Physics-aware Spatiotemporal Modules with Auxiliary Tasks for Meta-Learning
This work addresses the problem of data scarcity in spatiotemporal prediction for physical systems, offering a solution that reduces the need for large real-world datasets, though it is incremental as it builds on existing meta-learning techniques.
The paper tackles the challenge of modeling real-world physical systems for spatiotemporal prediction when data is limited, by proposing a physics-aware meta-learning framework with auxiliary tasks that incorporates PDE-independent knowledge and leverages simulated data, and demonstrates superior performance with limited observations in synthetic and real-world tasks.
Modeling the dynamics of real-world physical systems is critical for spatiotemporal prediction tasks, but challenging when data is limited. The scarcity of real-world data and the difficulty in reproducing the data distribution hinder directly applying meta-learning techniques.
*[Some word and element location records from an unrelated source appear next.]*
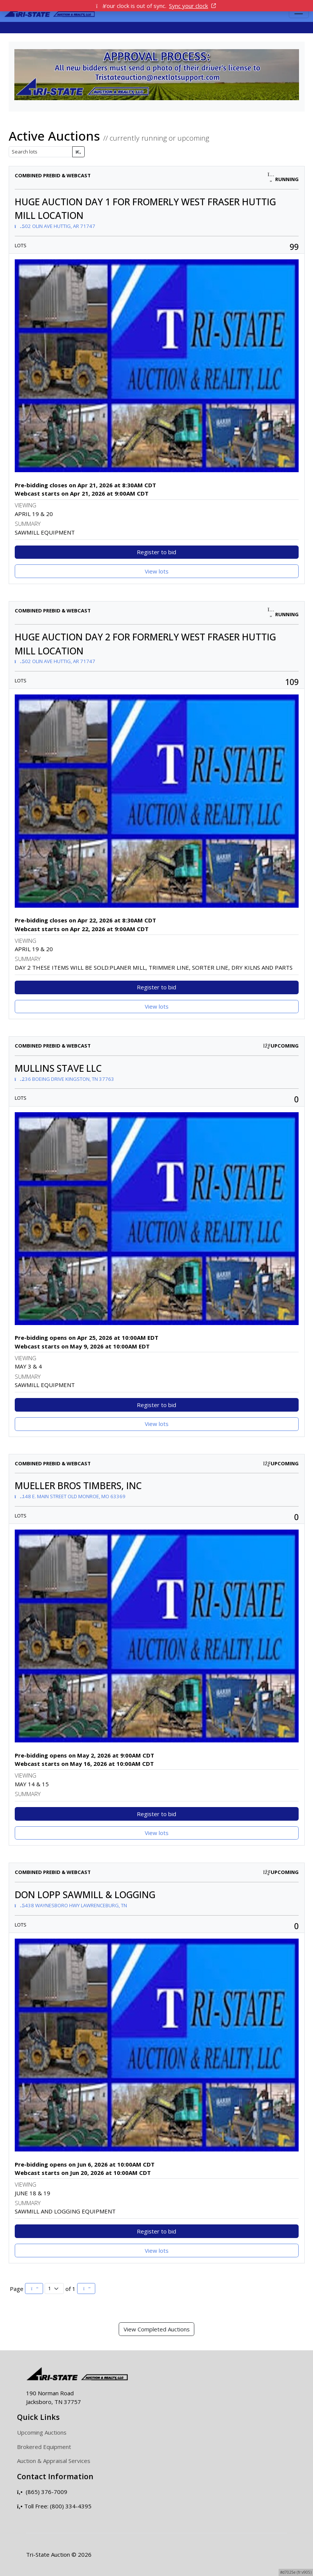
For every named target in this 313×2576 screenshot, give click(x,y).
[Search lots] (41, 151)
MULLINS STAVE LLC (58, 1068)
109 (292, 681)
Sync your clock (192, 5)
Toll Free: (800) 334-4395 (54, 2506)
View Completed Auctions (157, 2329)
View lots (157, 571)
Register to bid (156, 552)
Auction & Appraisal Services (53, 2460)
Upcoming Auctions (42, 2432)
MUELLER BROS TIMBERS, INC (78, 1485)
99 (294, 246)
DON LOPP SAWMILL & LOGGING (85, 1894)
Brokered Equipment (44, 2446)
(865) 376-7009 (42, 2491)
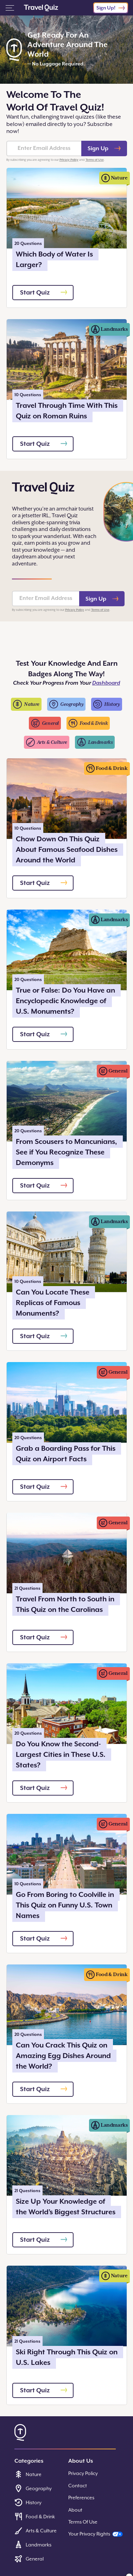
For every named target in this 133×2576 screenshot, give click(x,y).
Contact (77, 2485)
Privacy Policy (68, 160)
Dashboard (106, 682)
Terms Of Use (82, 2522)
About (75, 2510)
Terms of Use (95, 160)
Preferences (81, 2497)
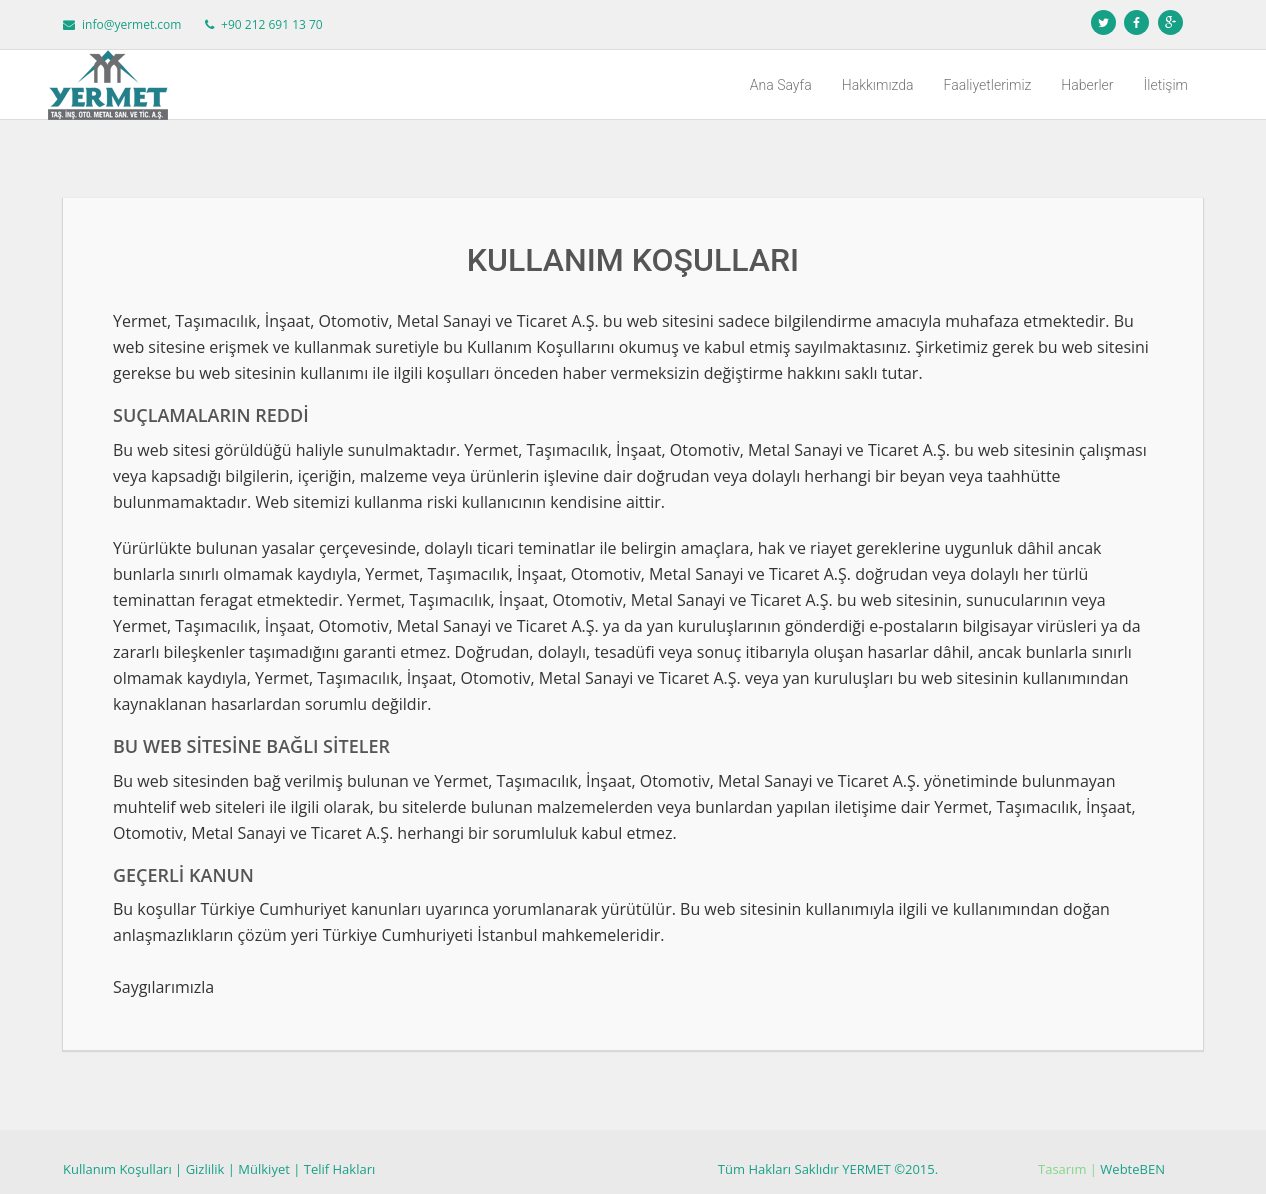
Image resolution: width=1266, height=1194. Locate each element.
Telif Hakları (340, 1169)
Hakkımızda (878, 85)
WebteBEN (1132, 1169)
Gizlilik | (210, 1169)
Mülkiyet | (269, 1169)
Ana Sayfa (781, 85)
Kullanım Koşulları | (122, 1169)
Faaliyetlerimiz (988, 85)
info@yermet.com (131, 24)
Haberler (1087, 85)
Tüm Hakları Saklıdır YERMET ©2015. (828, 1169)
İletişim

Although the knowledge of governing partial differential equations (PDE) of data can be helpful for the fast adaptation to few observations, it is mostly infeasible to exactly find the equation for observations in real-world physical systems. In this work, we propose a framework, physics-aware meta-learning with auxiliary tasks, whose spatial modules incorporate PDE-independent knowledge and temporal modules utilize the generalized features from the spatial modules to be adapted to the limited data, respectively. The framework is inspired by a local conservation law expressed mathematically as a continuity equation and does not require the exact form of governing equation to model the spatiotemporal observations. The proposed method mitigates the need for a large number of real-world tasks for meta-learning by leveraging spatial information in simulated data to meta-initialize the spatial modules. We apply the proposed framework to both synthetic and real-world spatiotemporal prediction tasks and demonstrate its superior performance with limited observations.